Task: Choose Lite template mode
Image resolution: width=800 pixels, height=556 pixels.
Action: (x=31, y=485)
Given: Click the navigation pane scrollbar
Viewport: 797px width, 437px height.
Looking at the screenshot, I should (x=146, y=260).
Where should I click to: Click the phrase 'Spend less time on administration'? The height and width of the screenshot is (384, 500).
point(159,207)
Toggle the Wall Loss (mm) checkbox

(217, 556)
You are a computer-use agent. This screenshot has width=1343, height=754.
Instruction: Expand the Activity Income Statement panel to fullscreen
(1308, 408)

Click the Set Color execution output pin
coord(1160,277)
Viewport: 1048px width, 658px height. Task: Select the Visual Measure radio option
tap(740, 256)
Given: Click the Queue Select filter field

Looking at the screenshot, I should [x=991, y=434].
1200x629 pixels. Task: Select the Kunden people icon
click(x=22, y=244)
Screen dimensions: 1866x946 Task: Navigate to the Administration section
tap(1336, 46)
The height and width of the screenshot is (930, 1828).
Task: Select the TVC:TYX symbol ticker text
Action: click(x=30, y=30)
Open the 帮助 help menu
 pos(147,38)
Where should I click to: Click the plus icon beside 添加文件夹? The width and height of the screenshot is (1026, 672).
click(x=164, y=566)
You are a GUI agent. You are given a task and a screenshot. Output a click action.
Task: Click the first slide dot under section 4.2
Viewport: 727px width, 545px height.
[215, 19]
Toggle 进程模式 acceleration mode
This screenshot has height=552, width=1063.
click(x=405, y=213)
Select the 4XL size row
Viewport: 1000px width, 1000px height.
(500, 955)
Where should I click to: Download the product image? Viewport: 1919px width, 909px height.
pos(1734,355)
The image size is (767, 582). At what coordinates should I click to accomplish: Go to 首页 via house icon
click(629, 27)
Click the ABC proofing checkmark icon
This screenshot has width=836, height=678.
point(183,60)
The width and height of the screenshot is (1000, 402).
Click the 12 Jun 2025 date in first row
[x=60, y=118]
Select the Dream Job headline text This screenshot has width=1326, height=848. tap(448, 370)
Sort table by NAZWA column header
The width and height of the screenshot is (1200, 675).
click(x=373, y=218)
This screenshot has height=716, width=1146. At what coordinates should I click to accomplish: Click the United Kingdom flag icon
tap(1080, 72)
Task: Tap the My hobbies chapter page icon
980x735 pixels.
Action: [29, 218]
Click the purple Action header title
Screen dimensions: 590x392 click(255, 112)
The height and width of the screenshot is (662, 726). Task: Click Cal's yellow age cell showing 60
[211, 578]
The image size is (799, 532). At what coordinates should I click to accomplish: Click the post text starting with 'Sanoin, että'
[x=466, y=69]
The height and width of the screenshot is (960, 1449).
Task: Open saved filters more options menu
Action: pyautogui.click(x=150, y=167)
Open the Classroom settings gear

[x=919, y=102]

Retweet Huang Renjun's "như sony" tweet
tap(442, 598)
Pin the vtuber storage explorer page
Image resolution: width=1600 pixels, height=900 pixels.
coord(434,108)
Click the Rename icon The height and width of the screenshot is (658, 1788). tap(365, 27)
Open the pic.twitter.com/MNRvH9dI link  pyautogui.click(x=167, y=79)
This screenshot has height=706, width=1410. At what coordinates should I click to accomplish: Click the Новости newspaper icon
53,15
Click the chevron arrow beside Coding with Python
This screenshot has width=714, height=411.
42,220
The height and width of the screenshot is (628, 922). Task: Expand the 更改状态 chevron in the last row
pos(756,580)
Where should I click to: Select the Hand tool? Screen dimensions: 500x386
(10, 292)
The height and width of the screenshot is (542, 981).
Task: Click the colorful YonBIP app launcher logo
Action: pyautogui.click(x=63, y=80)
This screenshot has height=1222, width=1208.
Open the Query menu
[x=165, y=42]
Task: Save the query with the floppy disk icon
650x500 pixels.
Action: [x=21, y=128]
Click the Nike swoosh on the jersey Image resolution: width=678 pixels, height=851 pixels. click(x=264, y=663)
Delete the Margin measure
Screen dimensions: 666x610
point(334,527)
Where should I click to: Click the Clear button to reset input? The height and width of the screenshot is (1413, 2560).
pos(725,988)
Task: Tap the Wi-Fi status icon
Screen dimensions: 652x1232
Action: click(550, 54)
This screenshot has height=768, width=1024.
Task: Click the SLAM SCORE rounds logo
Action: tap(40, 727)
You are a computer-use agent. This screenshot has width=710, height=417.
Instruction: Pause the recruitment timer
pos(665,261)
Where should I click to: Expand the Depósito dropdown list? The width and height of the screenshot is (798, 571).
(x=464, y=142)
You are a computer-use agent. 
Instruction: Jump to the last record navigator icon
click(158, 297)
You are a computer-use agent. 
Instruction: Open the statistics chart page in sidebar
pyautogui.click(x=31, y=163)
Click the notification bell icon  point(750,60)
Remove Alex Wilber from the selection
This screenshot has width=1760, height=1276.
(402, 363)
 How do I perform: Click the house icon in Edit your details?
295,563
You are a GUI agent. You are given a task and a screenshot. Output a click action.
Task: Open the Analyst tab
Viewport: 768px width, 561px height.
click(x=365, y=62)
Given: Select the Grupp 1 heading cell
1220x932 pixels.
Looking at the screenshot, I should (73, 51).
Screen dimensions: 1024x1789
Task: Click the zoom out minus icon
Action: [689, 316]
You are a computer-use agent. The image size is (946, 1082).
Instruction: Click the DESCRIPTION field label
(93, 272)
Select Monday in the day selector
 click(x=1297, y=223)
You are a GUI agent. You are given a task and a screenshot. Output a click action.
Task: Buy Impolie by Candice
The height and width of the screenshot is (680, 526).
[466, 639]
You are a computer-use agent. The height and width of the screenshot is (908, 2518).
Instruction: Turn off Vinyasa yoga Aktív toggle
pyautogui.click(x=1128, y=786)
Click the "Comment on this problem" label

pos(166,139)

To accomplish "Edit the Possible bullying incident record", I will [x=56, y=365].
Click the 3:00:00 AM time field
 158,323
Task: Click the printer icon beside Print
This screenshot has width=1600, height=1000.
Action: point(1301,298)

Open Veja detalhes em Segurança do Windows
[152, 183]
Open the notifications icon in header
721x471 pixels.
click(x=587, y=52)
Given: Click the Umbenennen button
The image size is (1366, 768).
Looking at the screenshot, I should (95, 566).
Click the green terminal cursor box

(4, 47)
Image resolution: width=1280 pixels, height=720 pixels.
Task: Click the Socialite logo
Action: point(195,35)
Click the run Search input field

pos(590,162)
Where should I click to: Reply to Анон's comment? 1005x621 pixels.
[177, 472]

What you have to do:
From the data above, reproduce word for word the lines running from the line with "Screen dimensions: 666x610" to the line with "has width=710, height=417.", ends included.

Answer to the exercise:
Screen dimensions: 666x610
point(334,527)
Where should I click to: Click the Clear button to reset input? The height and width of the screenshot is (1413, 2560).
pos(725,988)
Task: Tap the Wi-Fi status icon
Screen dimensions: 652x1232
Action: click(550, 54)
This screenshot has height=768, width=1024.
Task: Click the SLAM SCORE rounds logo
Action: tap(40, 727)
You are a computer-use agent. This screenshot has width=710, height=417.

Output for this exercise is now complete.